Un des points saillants du document est l'idée que "personne ne doit être laissé de côté". "Nous nous attelleront à tendre la main en premier lieu à ceux qui sont loin derrière", promet le programme.

Un plan à 3.500 milliards de dollars par an, au minimum...

La clé du succès sera le financement de cet effort colossal. Une conférence internationale réunie à la mi-juillet à Addis Abeba, en Ethiopie, avait chiffré la facture à 2.500 milliards de dollars sur 15 ans et a lancé un appel à la générosité des entreprises.

Mais dimanche, l'ONU a estimé qu'il faudra dépenser au moins 3.500 milliards de dollars par an étalés sur quinze ans pour éradiquer l'extrême pauvreté tout en maîtrisant le réchauffement climatique.

"Les chiffres généralement évoqués vont de 3.500 à 5.000 milliards de dollars par an, année après année", a indiqué à la presse l'ambassadeur kenyan à l'ONU Macharia Kamau, dont le pays a co-présidé les négociations avec l'Irlande.

"Cela semble un chiffre astronomique", a-t-il reconnu, estimant qu'il s'agissait d'un programme "certes ambitieux mais pas impossible à réaliser".

A titre de comparaison, les PIB des Etats-Unis et de la France représentent respectivement quelque 17.000 milliards de dollars et 3.000 milliards de dollars.

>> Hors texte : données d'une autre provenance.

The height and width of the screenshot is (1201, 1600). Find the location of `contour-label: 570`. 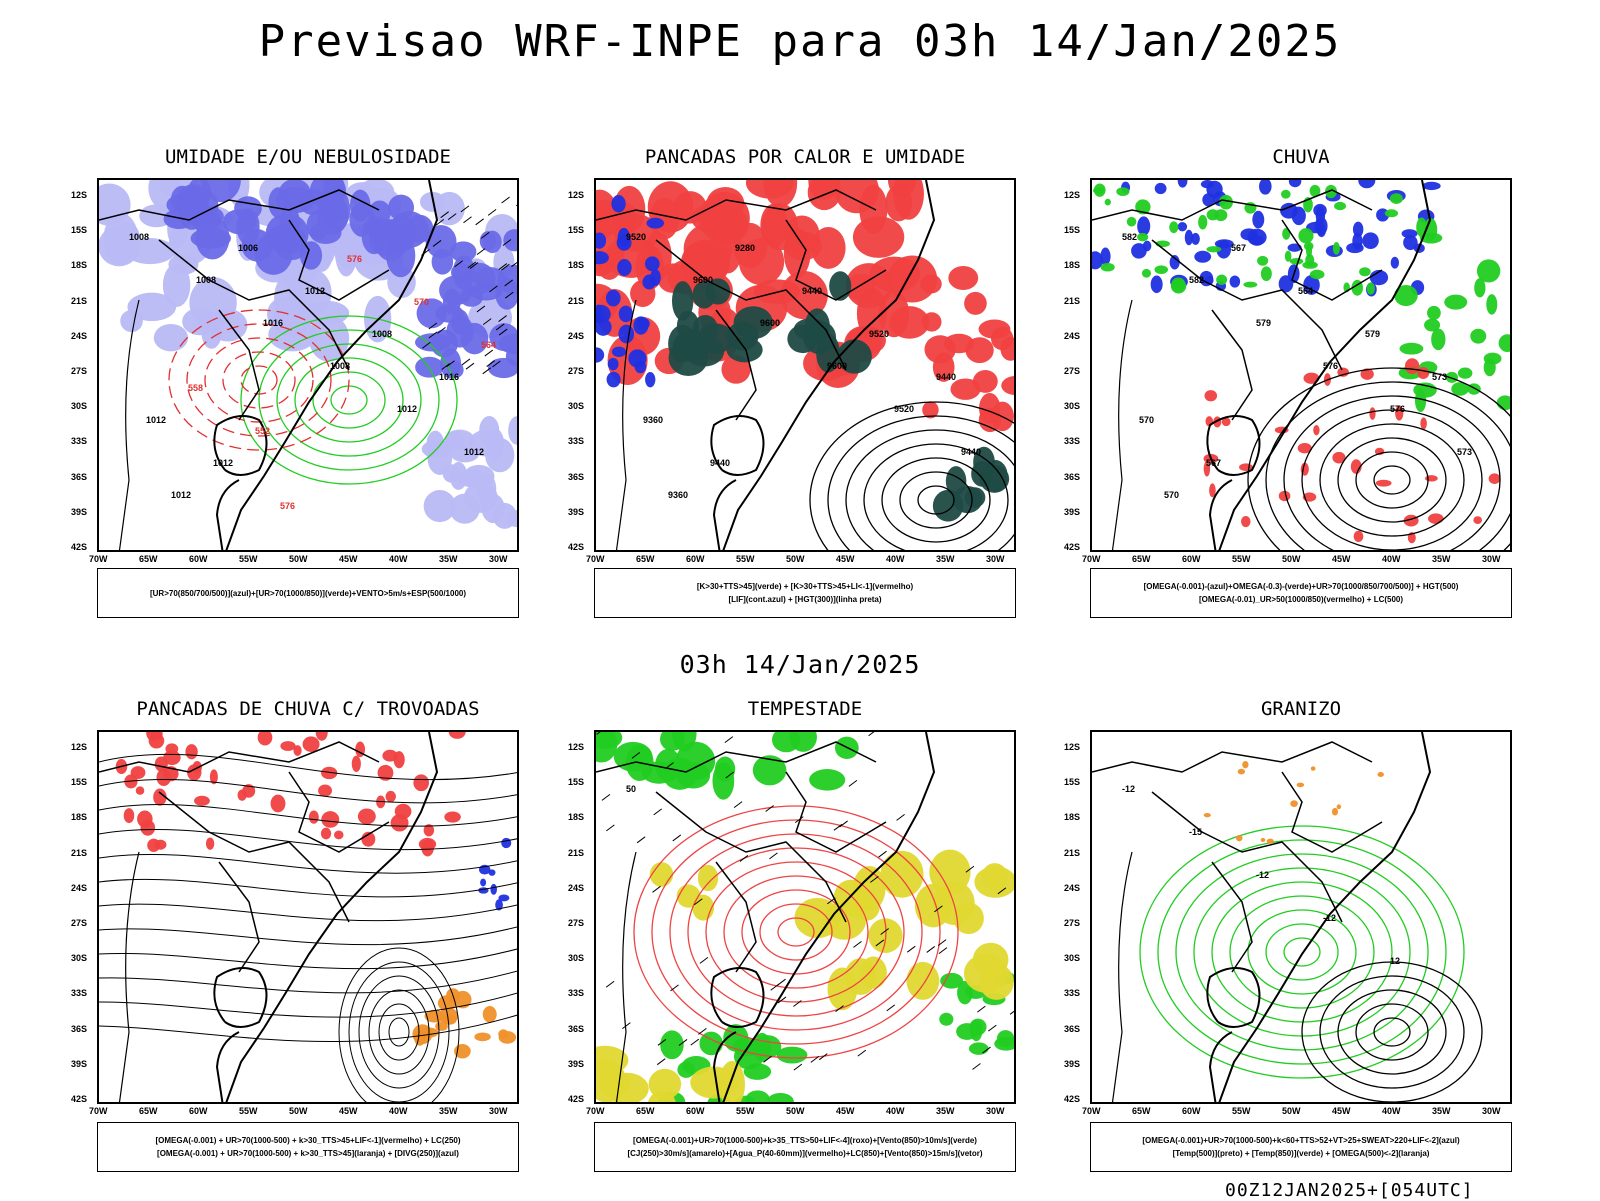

L'aide au pays pauvres très en deçà des promesses

Devant la baisse de l'aide publique au développement provoquée par la crise économique, les rédacteurs du programme "reconnaissent le rôle des différents secteurs privés (..) et de la société civile dans la mise en œuvre du programme".

En principe, chaque pays riche devrait consacrer au moins 0,7% de son produit intérieur brut à aider les pays pauvres, mais bien peu le font.  A l'instar de Paris qui ne consacre que 0,36% de son PIB à l'aide publique au développement. La France plaide d'ailleurs pour un mode de calcul plus large que ce pourcentage et demande à ce que la lutte contre Ebola et que les interventions militaires, au Mali ou en Centrafrique soient comptabilisées comme de l'aide au développement.